Garden added to Fiat’s Lingotto building rooftop test track

The rooftop has blue pipes

Italian architect Benedetto Camerana and landscape designer Torino Stratosferica have created a rooftop garden called La Pista 500 with over 40,000 plants around an electric vehicle test track on the roof of the Fiat’s iconic former car factory.

The public garden is located on top of the Lingotto building in Turin, a former Fiat manufacturing plant that was converted into a multi-use space by Italian architect Renzo Piano in 1994.

Garden on the Lingotto building
La Pista 500 is located on the rooftop of the modernist Lingotto building in Turin

The building, which functioned as Fiat’s headquarters from 1923 and to the early 1980s, is topped with a test track and was featured in the 1969 film The Italian Job.

Camerana and Stratosferica’s garden is located on the rooftop test track, which was previously used to assess all Fiat vehicles and is now being used to test Fiat’s 500 Electric vehicle range.

La Pista 500 on Lingotto building has blue painted elements across the roof
The garden is comprised of 28 green islands spread across the test track

“Because of its memory, the idea of a test track has been preserved and transformed into a contemporary one, open only to electrical vehicles,” Camerana told Dezeen.

“So the silent clean cars can drive gently in between the green islands, looking for a new harmony between mobility and nature. The E-track blends in the garden.”

Large planter style islands house shrubs and trees
It is host to almost 40,000 indigenous plants

The garden was informed by Manhattan’s High Line by James Corner Field Operations and Diller Scofidio + Renfro, as well as the Environment Park in Turin by Camerana, Emilio Ambas, Giovanni Durbiano and Luca Reinerio.

“The space is designed from the start to be public,” Camerana told Dezeen.

“It’s not just a contemplative garden, we designed it with public functions in the sport and relax areas with learning activities related to edible and colour-dyeing plants areas, to be organized with Pinacoteca Agnelli.”
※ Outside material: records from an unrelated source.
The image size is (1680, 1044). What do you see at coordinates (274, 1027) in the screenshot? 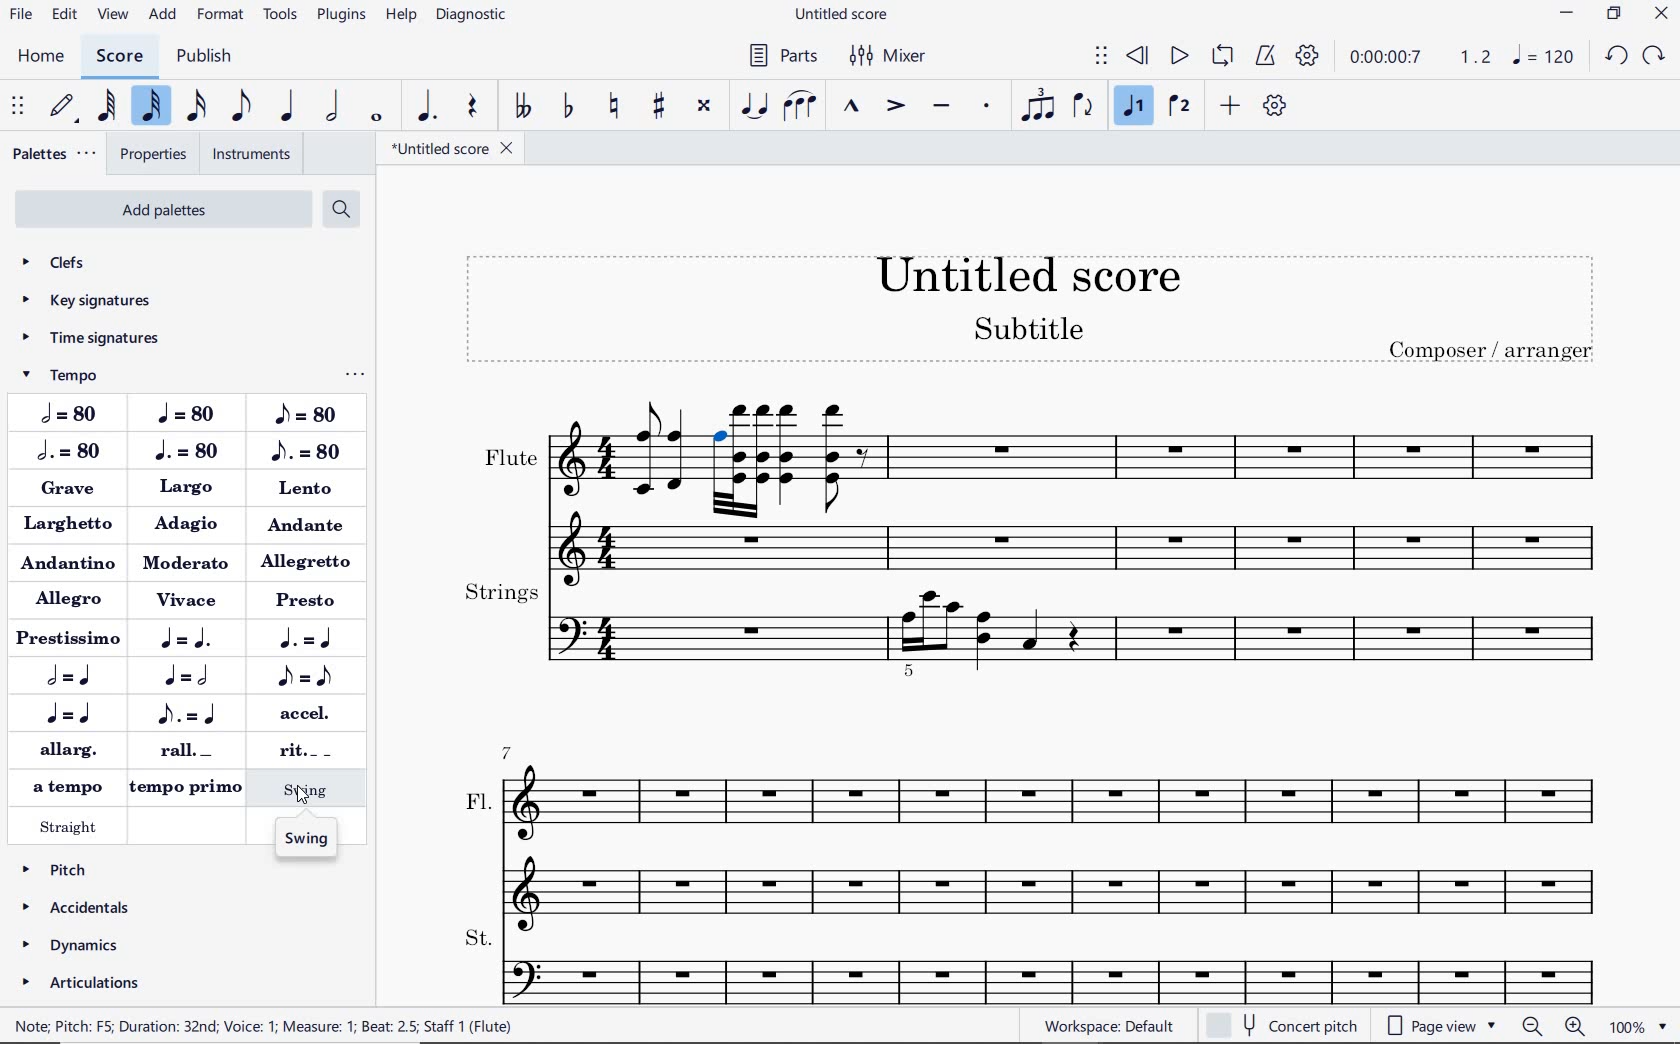
I see `NOTE: PITCH; F5, DURATION` at bounding box center [274, 1027].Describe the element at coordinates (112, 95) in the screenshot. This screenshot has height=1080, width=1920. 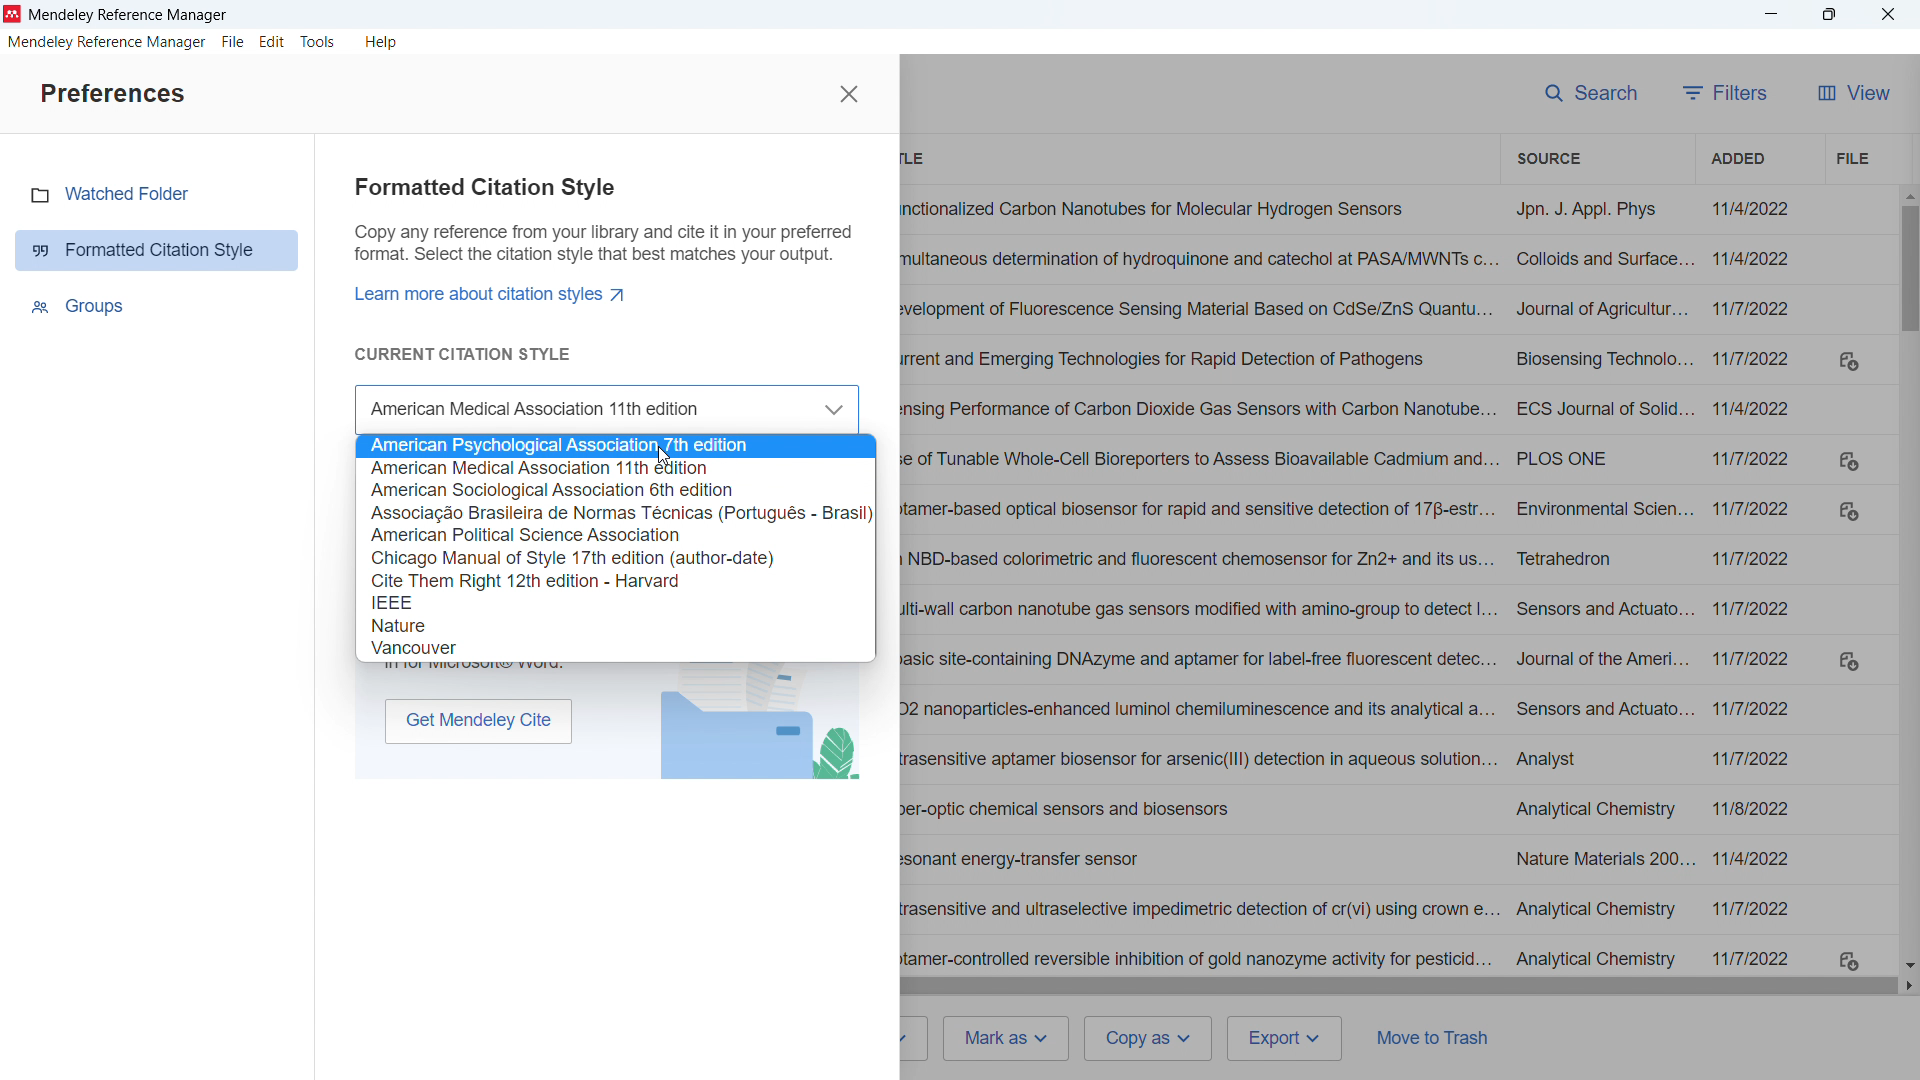
I see `Preferences ` at that location.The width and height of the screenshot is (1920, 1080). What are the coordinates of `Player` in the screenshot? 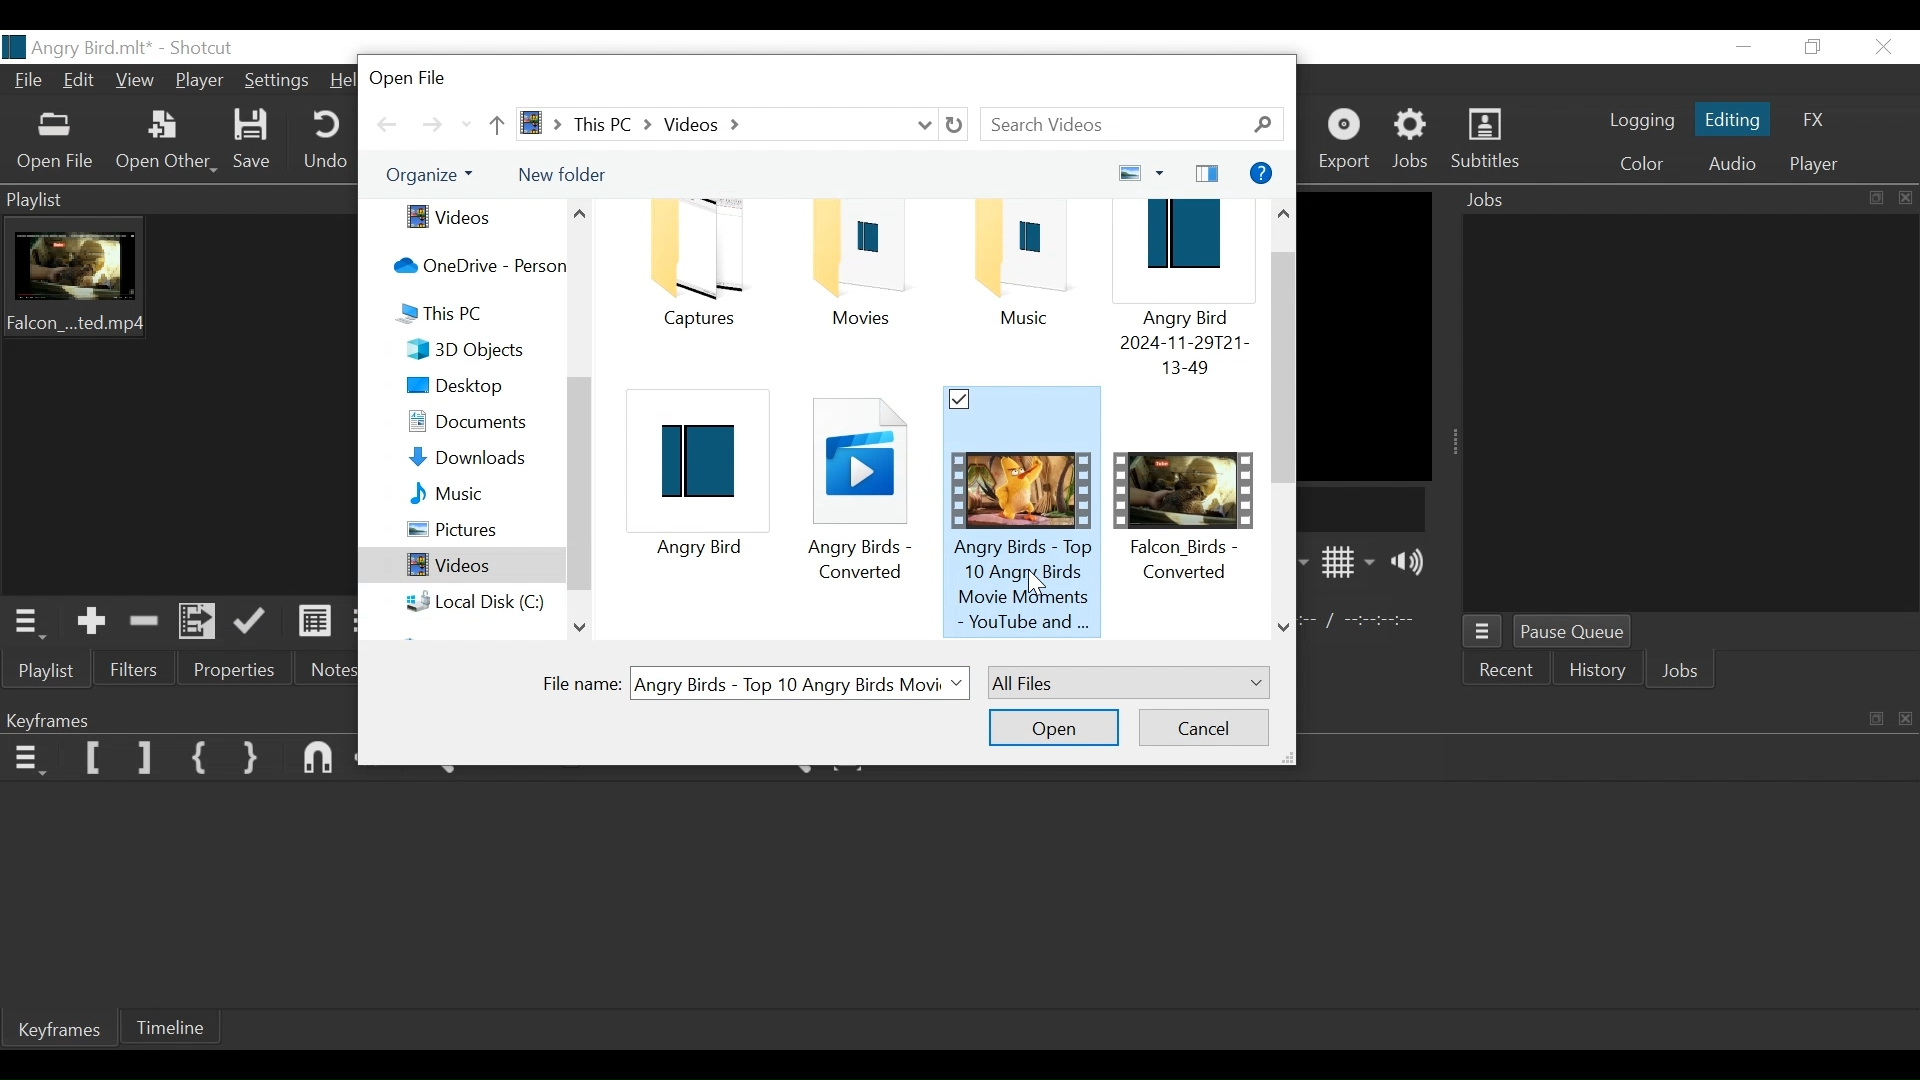 It's located at (200, 81).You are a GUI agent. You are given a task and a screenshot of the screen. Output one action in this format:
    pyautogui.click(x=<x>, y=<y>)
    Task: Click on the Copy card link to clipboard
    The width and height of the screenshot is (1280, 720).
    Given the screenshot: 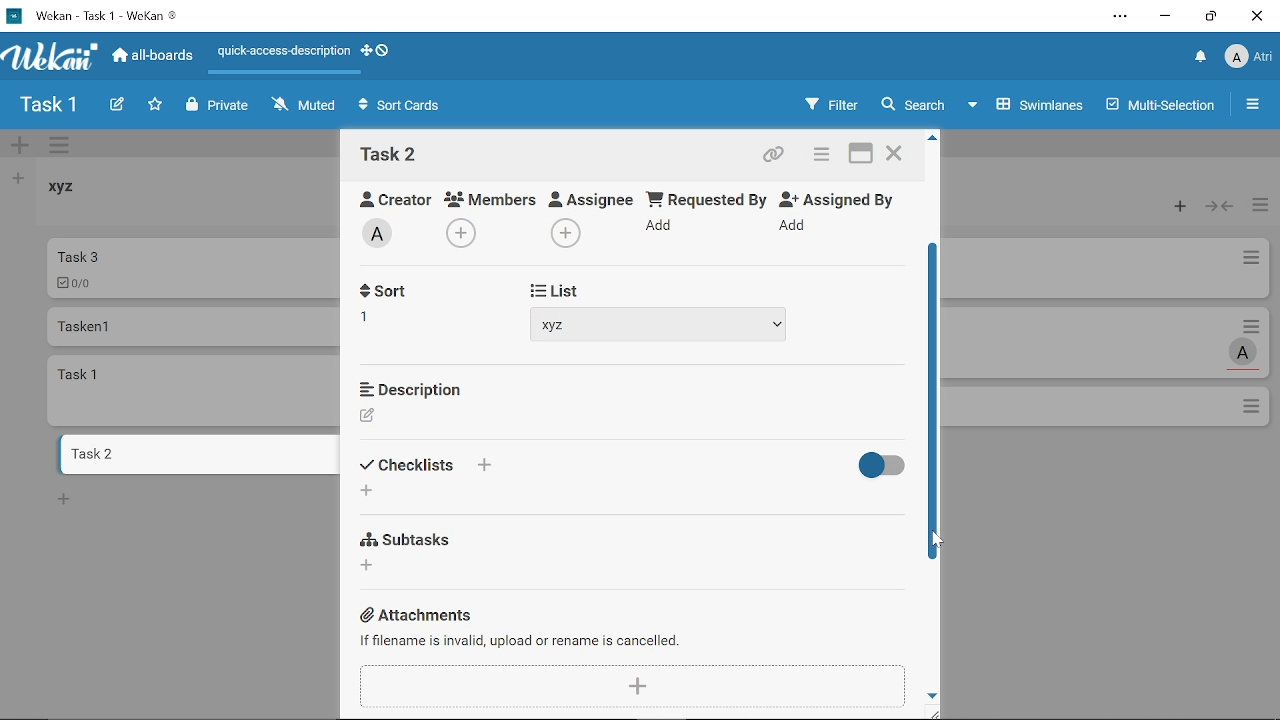 What is the action you would take?
    pyautogui.click(x=776, y=157)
Arranged on the 27,000-square-metre rooftop, the garden was formed through a collection of 28 green “islands” that are dispersed around the test track.

The green islands cover 6,000 square metres and are host to over 300 indigenous species of plants totalling almost 40,000 shrubs, trees and herbaceous plants.

La Pista 500 has views across the city of Turin
The garden surrounds high-tech volumes which were added to the Lingotto building by Renzo Piano

“The 300 species and varieties are chosen with Il Giardino Segreto under my guideline of being truly indigenous species, rooted in Piemonte and northern Med areas, with no space for exotic plants at all,” said Camerana.

“Just local biodiversity in a full-colour all-seasons palette. As an example, in front of Pinacoteca, we have two islands dedicated to a ‘noccioleto’, a hazelnuts field as you can easily find in the Langhe area,” he continued.

“Some other peculiar plants are the Cotinus aka ‘smoke-tree’ which has a strong CO2 absorbing power or the large family of Graminacee species, long perennial and ornamental herbs. But the list can go on all day.”

Perennials and grasses are housed in the planters on the Lingotto building's test track
The space can be used for social events, wellness activities and to see views of the distant Alps

Around the green islands, the building’s industrial features – including large blue-painted pipes – extend above the perennials and indigenous shrubbery.

Blue strips, to zone different paths, were painted across the test track, tying the paths to the pipes and the large blue-hued dome that Piano added to the roofscape.

The building also houses an exhibition space that can be accessed from the rooftop garden.

Detail image of grasses and flowers on Lingotto building
Plants are set within slightly raised planters

Earlier in 2021, Twelve Architects unveiled plans for an elevated park in Manchester that will occupy a disused viaduct.

A high line-style structure in Camden is also planned by New York High Line designer, James Corner Field Operations and will stretch across a disused railway.